As mentioned above, use the time between frames to calculate the distance to scroll, so that the scroll speed is independent of the frame rate. But note that you will get temporal sampling/aliasing effects if you try to scroll by a non-pixel rate (e.g. if you need to scroll by 1.4 pixels in a frame, the best you can do is 1 pixel, which will give a 40% speed error). A workaround for this would be to use a larger offscreen bitmap for scrolling and then scale it down when blitting to screen, so you can effectively scroll by sub-pixel amounts.
Use a higher thread priority. (really nasty, but may help!)
Use something a bit more controllable (DirectX) rather than GDI for rendering. This can be set up to swap the offscreen buffer on a vsync. (I'm not sure if Forms' double buffering bothers with syncing)

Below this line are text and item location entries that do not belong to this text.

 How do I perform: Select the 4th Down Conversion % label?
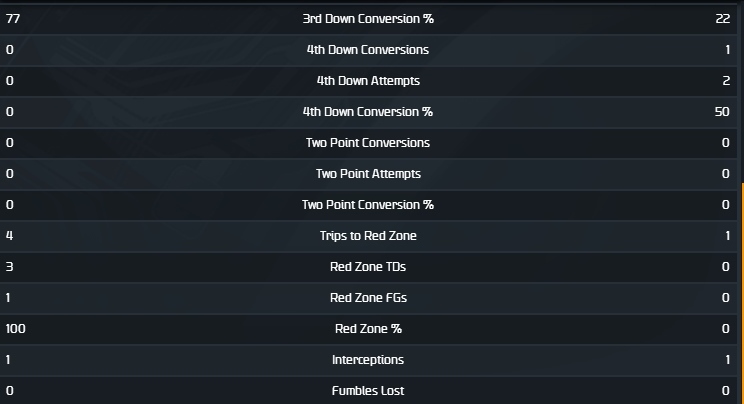tap(368, 112)
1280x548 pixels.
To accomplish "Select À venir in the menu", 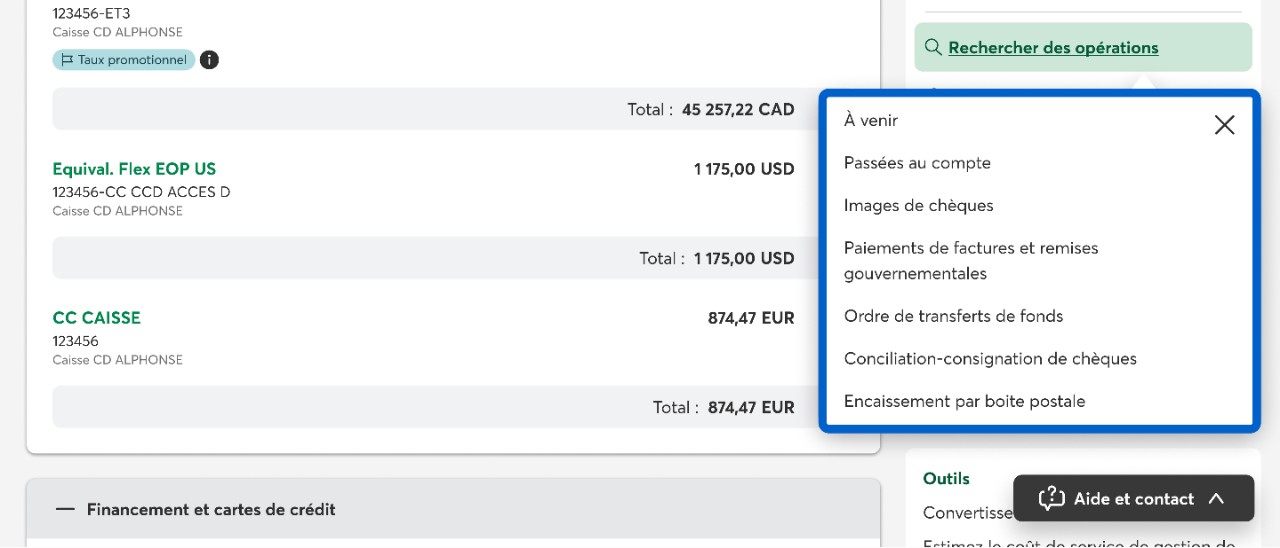I will pos(871,120).
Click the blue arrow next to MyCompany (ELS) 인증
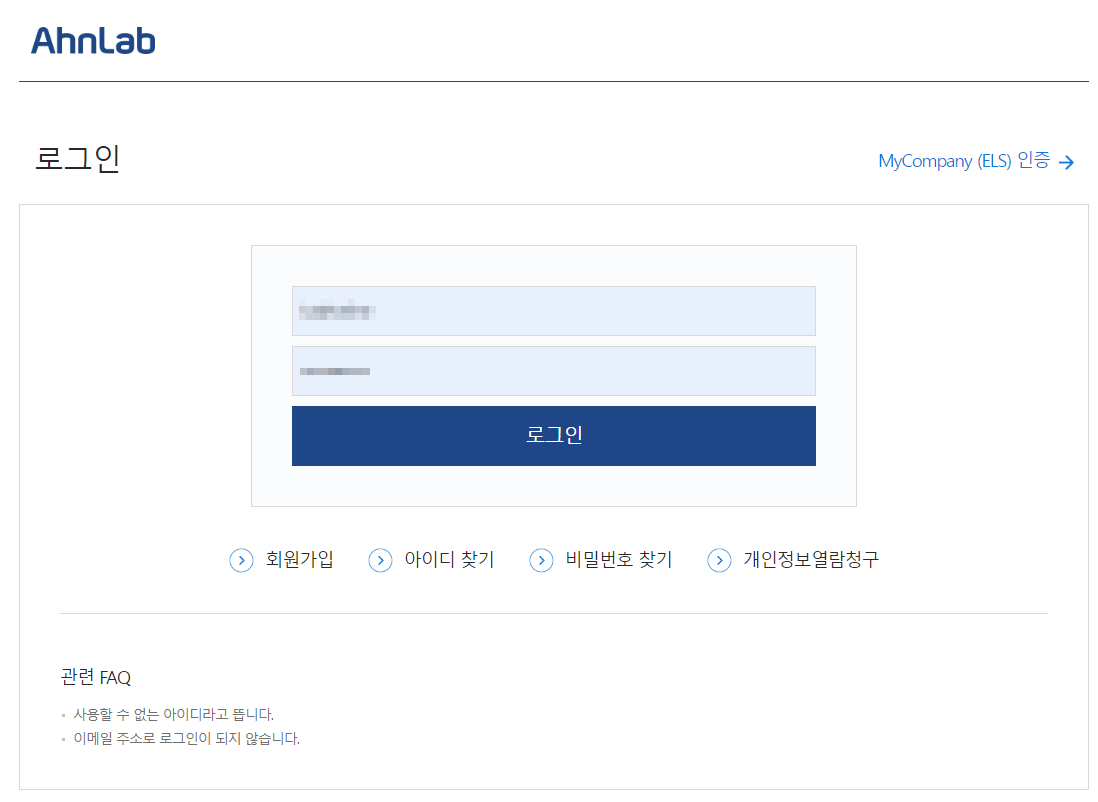Screen dimensions: 1098x802 click(x=1067, y=161)
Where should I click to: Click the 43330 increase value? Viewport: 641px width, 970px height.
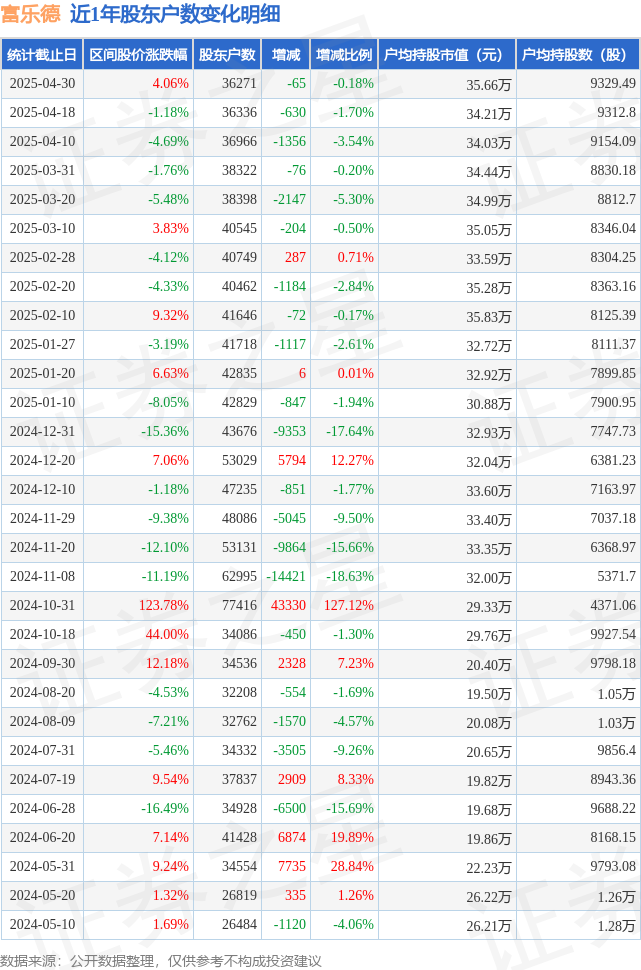[x=288, y=605]
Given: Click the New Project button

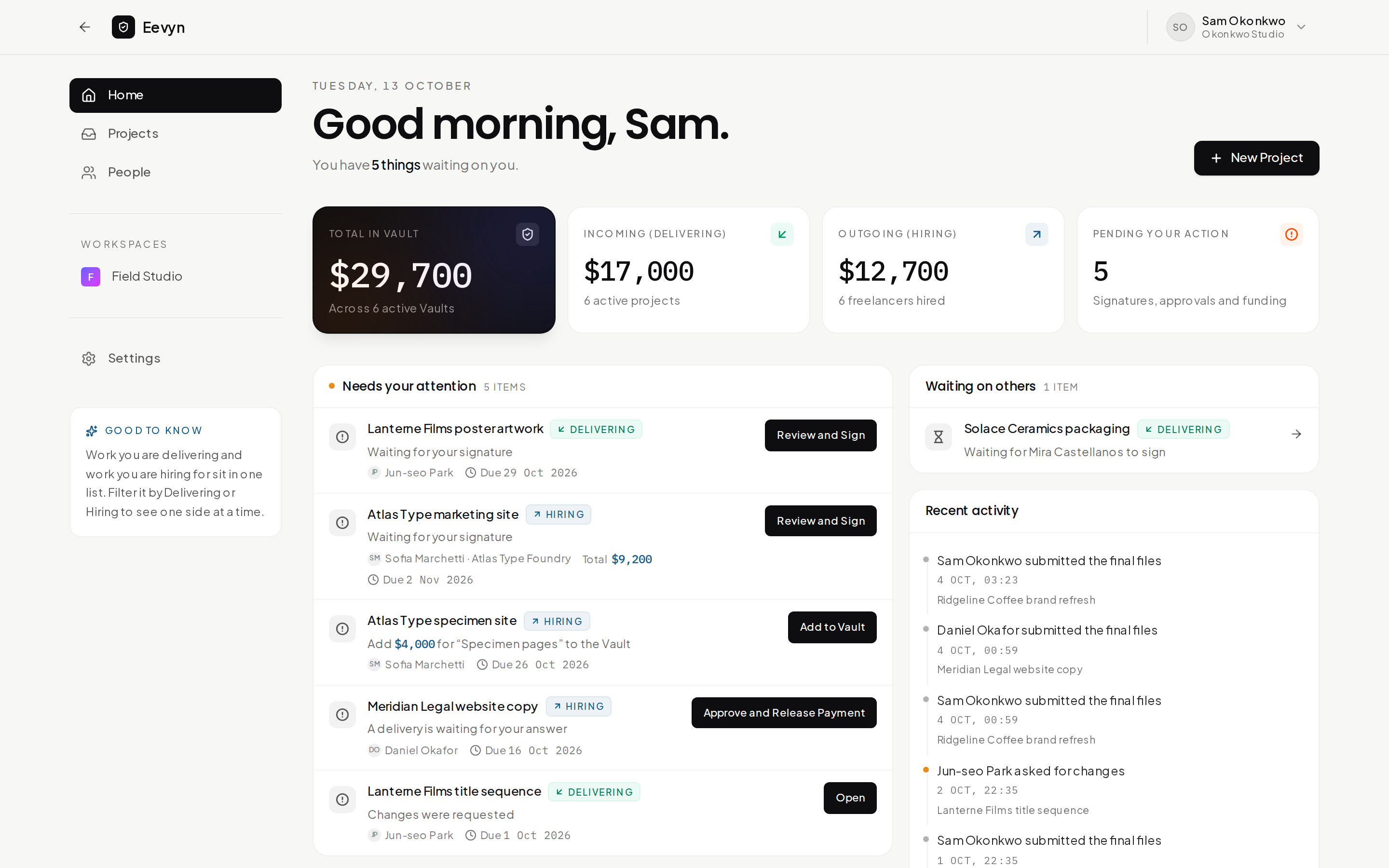Looking at the screenshot, I should point(1256,158).
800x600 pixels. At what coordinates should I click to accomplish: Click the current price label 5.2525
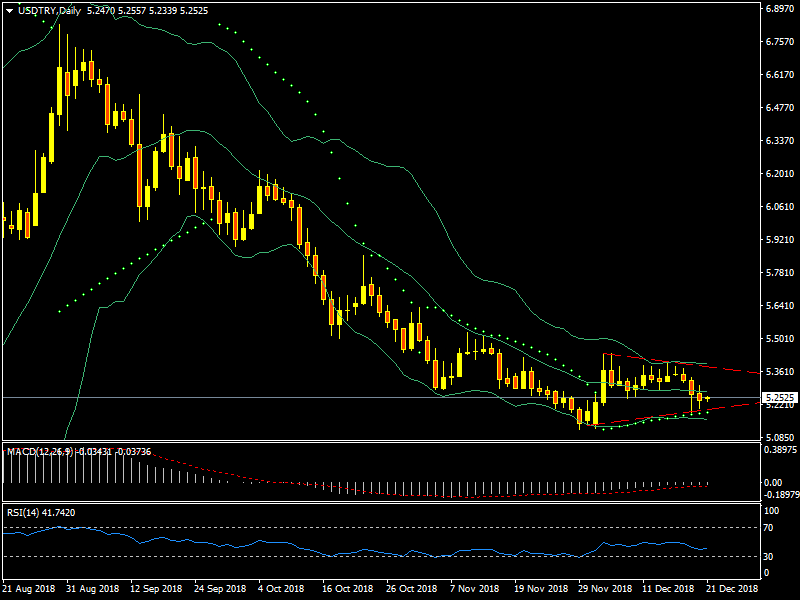[778, 398]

I had the same problem before and found it to be a video card issue.
Are you sure your video card can handle it?
I modified your example to use a multimedia timer that has a precision down to 1 ms, and most of the jerkiness went away. However, there is still some little tearing left, depending on where exactly you drag the window vertically. If you want a complete and perfect solution, GDI/GDI+ is probably not your way, because (AFAIK) it gives you no control over vertical sync.
Well, if you wanted to run the timer at a lower speed, you can always change the ammount the image is scrolled in the view. This gives better preformance, but makes the effect look kinda jerky.
Just change the _T += 1; line to add the new step...
Actually, you could even add a property to the control to adjust the step ammount.